There are a number of ways to effectively reduce water consumption:
- One is too use less in the first place (conservation). This has two components: encouraging employees to “get on board” and making changes to processes and equipment.
- A second way is to reuse what you have already used (reclamation). There are a couple of opportunities here: cascading (using water from one process for the next process) and treatment for re-use.
- A third is to find more (sourcing). One effective approach here can be capturing and using rainwater.
In this article, we will look at the opportunities each of these strategies can present, as well as how some manufacturing facilities have implemented them successfully.
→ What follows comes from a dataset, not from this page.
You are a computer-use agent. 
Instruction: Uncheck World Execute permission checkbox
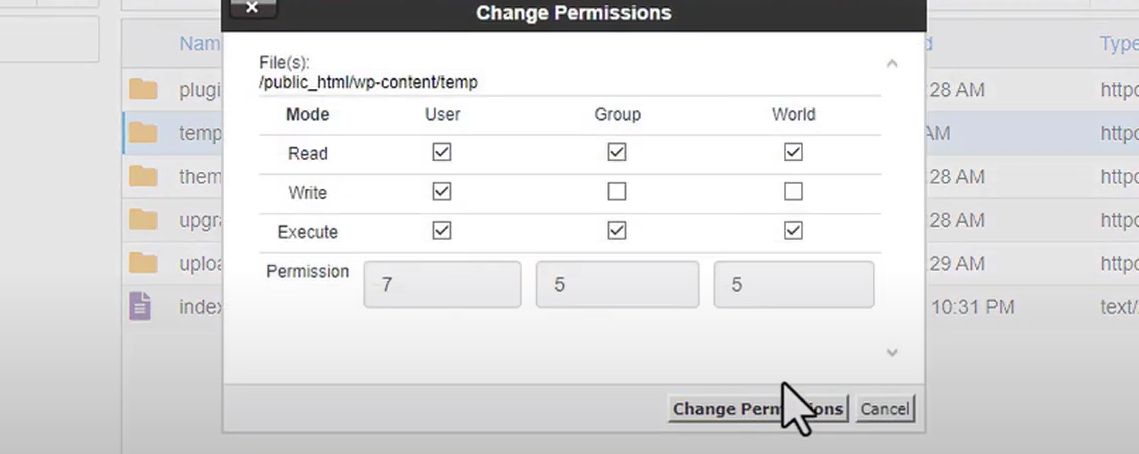tap(793, 231)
The Workforce Knows where the Water Goes
According to Will Sarni, there is often a disconnect between how we price water and how we value water. Sarni is director and practice leader of the Enterprise Water Strategy at Deloitte Consulting LLP. “It is important to increase awareness among employees that manufacturing can’t do anything without water,” he states. “It’s not a matter of price. It’s a matter of having it. Whatever we have, we need to use wisely.”
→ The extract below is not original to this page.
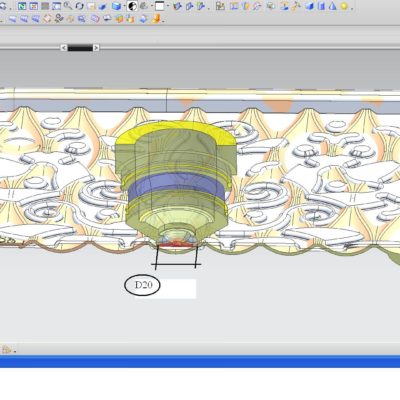Open the folder icon in bottom status bar
This screenshot has width=400, height=400.
point(7,350)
One thing companies can do is emphasize to employees that, as a manufacturing facility in their community, they use a lot of water. “In areas where water availability is a concern, management can emphasize to employees that finding ways to conserve water can help the whole community,” says Tim Larson, a principal with environmental management firm Ross Strategic. “This can be a real motivator to employees.”
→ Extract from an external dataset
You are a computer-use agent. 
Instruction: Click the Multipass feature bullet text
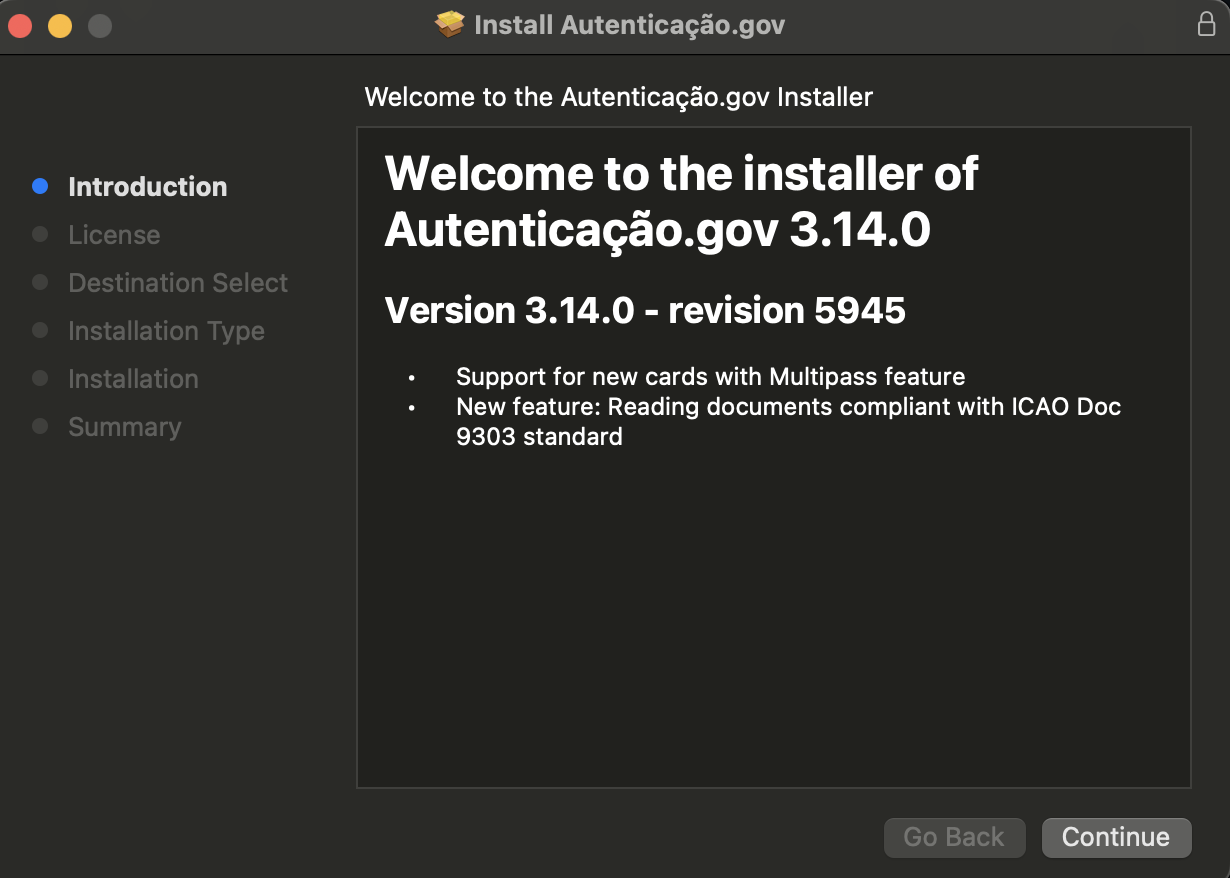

Management should provide employees with appropriate tools. “One thing that some companies do is leverage some of the existing business process improvement tools they have utilized in the past and focus them specifically on water conservation,” he says. Such tools include lean manufacturing, kaizen improvement processes, Six Sigma projects, and 5S implementation.
For example, some of these companies realized that employees on the floor weren’t even noticing water waste. By using or reintroducing these tools to employees in a way that was focused specifically on water, they were able to heighten awareness and attention. Even things as simple as posting large signs showing water usage each week can make a difference. So can incorporating water considerations into routine quality inspections. “You can also create a cross-functional team of employees to walk the factory floor every once in awhile and look at all of the places that either use or impact water,” he adds. “Another benefit of getting employees involved is that, once they are on board, it is easier to introduce subsequent engineering and process changes.”
One company that has a commitment to gaining employee involvement in water conservation is Mosaic Florida, part of The Mosaic Company. The company, which has four operating plants in the state, produces crop nutrients, animal feed ingredients and products for industrial applications. Since the manufacturing process is heat-intensive, water is necessary for cooling requirements.
Mosaic Florida has a culture of continuous improvement, so it is always encouraging employees to come up with ideas on how to achieve savings, whether in water, energy or waste. “When you have a plant with 300 to 400 employees and get them involved in the decision-making, it’s amazing how many ideas come up,” says Jeff Narrow, Mosaic director of strategic environmental and engineering initiatives.
The company has a Six Sigma group pursuing continuous improvement. The group creates Rapid Action Workout Teams at the plants. These teams facilitate discussions among employees in the various departments of each plant to come up with opportunities for water reduction, waste reduction, energy reduction, etc. In the past two years, more than 100 teams have produced some very significant results.
Perdue Farms also sees the value of employee involvement, according to Steve Schwalb, vice president of environmental sustainability. “Our associates are very aware of what goes on in our sustainability initiatives,” he says. “We publicize these a lot, and the associates are actively involved.” Each associate knows his or her area of the plant better than anyone, so they identify water saving opportunities in their areas all the time. They are also the people who are responsible for reducing water by following procedures. Each facility also has a Green Team as part of the company’s overall sustainability initiative. The teams have monthly energy and water conservation management meetings.